Travail demandé:
1. Selon le texte sur Boris Taslitzky, en quelle année le père de l'artiste a-t-il quitté l'Ukraine ?
2. Reproduisez fidèlement, dans le texte sur Boris Taslitzky, tout ce qui va de « Au Musée de » jusqu'à « des années 1950. » inclus.

Texte extrait:
Les yeux et la mémoire de Boris Taslitzky

Les yeux et la mémoire de Boris Taslitzky

 

Au Musée de la Piscine de Roubaix une grandiose exposition Boris Taslitzky fait suite aux rétrospectives consacrées à André Fougeron, Marcel Gromaire. Les commissaires Bruno Gaudichon et Alice Massé continuent ainsi leurs brillantes investigations du côté du Réalisme Socialiste à la française des années 1950.

 

En ces temps si troublés, il semblait essentiel de s’intéresser enfin à la beauté cruelle de l’œuvre de Boris Taslitsky. Bruno Gaudichon souligne : « Cette exposition fera date. En plus du soixantième anniversaire du cessez le feu en Algérie, elle se place aujourd’hui en pleine actualité avec la guerre en Ukraine. Le père de Taslitzky a quitté l’Ukraine en 1904 et sa mère la Crimée en 1905. L’artiste rend compte de la guerre, de la Shoa, de la décolonisation. » Il vient d’être montré à Rome par Jean Clair et Laura Bossi dans la monumentale exposition Inferno qui célébrait les 700 ans de la mort de Dante, glorifié à Paris à l’Espace Niemeyer dans Libre comme l’art qui fêtait le centenaire du Parti Communiste Français… et aujourd’hui magnifié dans cette rétrospective de plus de 170 œuvres qui permet de donner toute son ampleur à cet artiste trop souvent cantonné sous le terme péjoratif de Réaliste Socialiste. C’est cette année 2022 que Boris Taslitzky a enfin rendez-vous avec l’histoire !

Lignes de données:
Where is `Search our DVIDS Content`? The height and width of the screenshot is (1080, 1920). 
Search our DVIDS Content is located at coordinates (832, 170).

Réponses par consigne:
1. En 1904.

2.
Au Musée de la Piscine de Roubaix une grandiose exposition Boris Taslitzky fait suite aux rétrospectives consacrées à André Fougeron, Marcel Gromaire. Les commissaires Bruno Gaudichon et Alice Massé continuent ainsi leurs brillantes investigations du côté du Réalisme Socialiste à la française des années 1950.